## Quoted text

____________

# Hot air ballon festival



## 90015 (May 1, 2005)

Is anyone else going to the Bristol International Balloon Fiesta, Thurs Aug 12th to Sun Aug 15th? I will be, but don't let that put you off!!! It's free to attend, but i belive that if you want to camp you have to be a member of The Motor Caravanners' Club, but if your not, i think you can join on site (£30???). For info about the Fiesta log onto www.bristolfiesta.co.uk

Have you been before, what was it like? This will be my first attendance and i'm really looking forward to it, it'll also be the longest we've been away in the m/h, as we only purchased her in Jan and have only been away for the odd night.

I'll have my motorhome facts notices in the windows, so look out for me and come and say hello, you'll be most welcome.       :lol: :lol: :lol:


----------



## 89309 (May 19, 2005)

I'll be there.

____________

## Excerpted data
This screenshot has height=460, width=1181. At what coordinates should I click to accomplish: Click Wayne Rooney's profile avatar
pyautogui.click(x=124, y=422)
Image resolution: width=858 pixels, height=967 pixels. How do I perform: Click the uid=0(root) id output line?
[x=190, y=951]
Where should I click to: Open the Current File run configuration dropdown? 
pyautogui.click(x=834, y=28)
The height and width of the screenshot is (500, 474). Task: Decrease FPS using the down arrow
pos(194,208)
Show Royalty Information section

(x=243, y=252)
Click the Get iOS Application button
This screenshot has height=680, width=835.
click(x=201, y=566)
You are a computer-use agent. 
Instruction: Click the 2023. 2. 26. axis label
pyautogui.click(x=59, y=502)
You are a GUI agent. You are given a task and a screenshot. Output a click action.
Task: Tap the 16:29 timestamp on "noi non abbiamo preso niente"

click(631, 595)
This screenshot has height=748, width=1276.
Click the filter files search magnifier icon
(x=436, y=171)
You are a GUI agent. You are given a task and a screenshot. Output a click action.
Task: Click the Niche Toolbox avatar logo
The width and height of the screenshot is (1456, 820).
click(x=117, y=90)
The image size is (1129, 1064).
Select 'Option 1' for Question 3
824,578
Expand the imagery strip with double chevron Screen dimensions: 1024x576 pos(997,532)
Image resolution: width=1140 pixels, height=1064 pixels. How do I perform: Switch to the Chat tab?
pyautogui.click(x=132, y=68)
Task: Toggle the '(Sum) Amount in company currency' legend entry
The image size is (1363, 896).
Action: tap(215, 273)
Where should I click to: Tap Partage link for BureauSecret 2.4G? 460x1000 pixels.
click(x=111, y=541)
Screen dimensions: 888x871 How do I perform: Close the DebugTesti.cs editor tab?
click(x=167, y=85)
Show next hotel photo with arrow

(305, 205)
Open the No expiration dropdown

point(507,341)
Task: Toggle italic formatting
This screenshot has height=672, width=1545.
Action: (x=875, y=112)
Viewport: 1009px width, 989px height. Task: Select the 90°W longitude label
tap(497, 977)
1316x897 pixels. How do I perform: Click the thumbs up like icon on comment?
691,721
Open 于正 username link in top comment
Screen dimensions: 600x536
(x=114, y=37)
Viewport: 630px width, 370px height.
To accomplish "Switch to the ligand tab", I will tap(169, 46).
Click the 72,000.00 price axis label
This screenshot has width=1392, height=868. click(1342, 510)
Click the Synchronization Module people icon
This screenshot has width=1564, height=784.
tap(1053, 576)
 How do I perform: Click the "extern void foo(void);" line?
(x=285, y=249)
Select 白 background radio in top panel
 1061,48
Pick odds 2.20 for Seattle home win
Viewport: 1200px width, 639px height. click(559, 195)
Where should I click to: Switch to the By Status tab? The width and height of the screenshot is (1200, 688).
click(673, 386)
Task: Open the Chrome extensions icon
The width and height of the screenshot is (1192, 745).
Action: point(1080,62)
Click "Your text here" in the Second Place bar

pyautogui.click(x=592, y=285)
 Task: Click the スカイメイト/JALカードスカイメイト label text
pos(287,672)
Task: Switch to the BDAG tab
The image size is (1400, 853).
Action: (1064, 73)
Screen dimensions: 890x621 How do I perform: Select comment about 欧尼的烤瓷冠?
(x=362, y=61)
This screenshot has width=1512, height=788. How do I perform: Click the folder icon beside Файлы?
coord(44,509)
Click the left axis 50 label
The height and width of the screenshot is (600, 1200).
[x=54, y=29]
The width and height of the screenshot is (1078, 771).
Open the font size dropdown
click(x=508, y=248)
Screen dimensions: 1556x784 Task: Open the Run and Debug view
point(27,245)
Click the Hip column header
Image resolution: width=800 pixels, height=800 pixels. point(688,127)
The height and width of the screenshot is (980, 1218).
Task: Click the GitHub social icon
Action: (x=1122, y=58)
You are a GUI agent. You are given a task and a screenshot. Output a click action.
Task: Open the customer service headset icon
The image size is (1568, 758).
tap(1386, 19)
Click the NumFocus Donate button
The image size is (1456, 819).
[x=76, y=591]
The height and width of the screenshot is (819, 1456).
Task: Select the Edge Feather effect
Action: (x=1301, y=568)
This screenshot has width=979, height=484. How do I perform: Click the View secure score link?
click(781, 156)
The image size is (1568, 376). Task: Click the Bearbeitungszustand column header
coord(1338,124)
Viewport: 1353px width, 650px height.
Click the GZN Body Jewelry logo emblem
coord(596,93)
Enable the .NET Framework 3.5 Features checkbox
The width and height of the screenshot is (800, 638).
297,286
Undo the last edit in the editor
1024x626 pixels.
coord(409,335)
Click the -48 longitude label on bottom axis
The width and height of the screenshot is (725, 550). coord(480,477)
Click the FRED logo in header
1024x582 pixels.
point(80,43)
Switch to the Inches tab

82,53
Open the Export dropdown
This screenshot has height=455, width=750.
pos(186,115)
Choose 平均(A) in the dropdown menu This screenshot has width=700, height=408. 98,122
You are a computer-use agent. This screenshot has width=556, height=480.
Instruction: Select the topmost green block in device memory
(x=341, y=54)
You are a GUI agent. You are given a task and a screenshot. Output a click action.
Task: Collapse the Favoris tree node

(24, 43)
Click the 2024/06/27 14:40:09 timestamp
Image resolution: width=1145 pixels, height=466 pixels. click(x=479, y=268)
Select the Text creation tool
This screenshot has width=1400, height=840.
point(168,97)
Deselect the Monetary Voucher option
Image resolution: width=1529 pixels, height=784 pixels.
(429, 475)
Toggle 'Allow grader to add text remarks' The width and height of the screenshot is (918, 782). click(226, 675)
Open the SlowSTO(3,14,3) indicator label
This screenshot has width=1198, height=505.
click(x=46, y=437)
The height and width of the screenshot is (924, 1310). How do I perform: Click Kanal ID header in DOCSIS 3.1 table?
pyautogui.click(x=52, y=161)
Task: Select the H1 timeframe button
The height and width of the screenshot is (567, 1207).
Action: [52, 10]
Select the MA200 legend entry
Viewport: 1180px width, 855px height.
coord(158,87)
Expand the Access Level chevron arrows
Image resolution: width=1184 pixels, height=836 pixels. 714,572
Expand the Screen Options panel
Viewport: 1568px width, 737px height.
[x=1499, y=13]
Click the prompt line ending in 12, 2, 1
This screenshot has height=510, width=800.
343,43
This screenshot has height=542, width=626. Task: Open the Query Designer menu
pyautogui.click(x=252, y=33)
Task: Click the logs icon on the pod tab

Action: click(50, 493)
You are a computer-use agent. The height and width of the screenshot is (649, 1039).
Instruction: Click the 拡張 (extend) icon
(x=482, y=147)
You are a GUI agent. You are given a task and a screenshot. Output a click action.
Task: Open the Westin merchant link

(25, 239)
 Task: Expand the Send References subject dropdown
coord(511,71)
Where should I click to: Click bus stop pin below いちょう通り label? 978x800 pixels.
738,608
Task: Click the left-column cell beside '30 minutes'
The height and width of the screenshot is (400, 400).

____________

## Task set
**A.** Reproduce the entries word for word, from their first line through the line that contains "pyautogui.click(x=834, y=28)", including both of those lines.
**B.** Write what comes next in the hot air balloon festival thread, picking up after its last line.
The entries have no connection to the hot air balloon festival thread.

## Solved problems
**A.**
This screenshot has height=460, width=1181. At what coordinates should I click to accomplish: Click Wayne Rooney's profile avatar
pyautogui.click(x=124, y=422)
Image resolution: width=858 pixels, height=967 pixels. How do I perform: Click the uid=0(root) id output line?
[x=190, y=951]
Where should I click to: Open the Current File run configuration dropdown? 
pyautogui.click(x=834, y=28)

**B.**
First time for me to attend, always wanted to go but always missed it,
This year I am having the week off so will be touring around and then going on Thusrday.

I have a Lunar Champ A630, keep a look out for me and my better half.


----------



## 90015 (May 1, 2005)

Hi Trevor, i will keep an eye out for your m/h, will you have a notice in your window with m/h facts written on it? I will have a small one near my tax disc and a bigger one in the rear window, they'll be homemade and have my member name "Adnil" on them, but at least it will be advertising the site.

For anyone seeking more infomation about the camping at the festival, the website for The Motor Caravanners Club is:
www.motorcaravanners.org.uk

The area group hosting the camping is the Avon, so any info should be sought through them.


----------



## 89309 (May 19, 2005)

I.ve just printed out a A4 motorhomefacts.com photo which I will laminate and put in the front window.

I am looking forward to going.

Hopefully I'll see you there.


----------



## Raine (May 10, 2005)

hi adnil, we hope to get up there for at least a few days, we were up in lincoln two weeks ago, and mattersley this w/e. ive been on the bristol site, and theres no camping on balloon site, but they do list camping areas, which one you gonna be on 8) or aint yer tellin? read your post but didnt see where or why you had to join the mcc can you explain please? thanks


----------



## 90015 (May 1, 2005)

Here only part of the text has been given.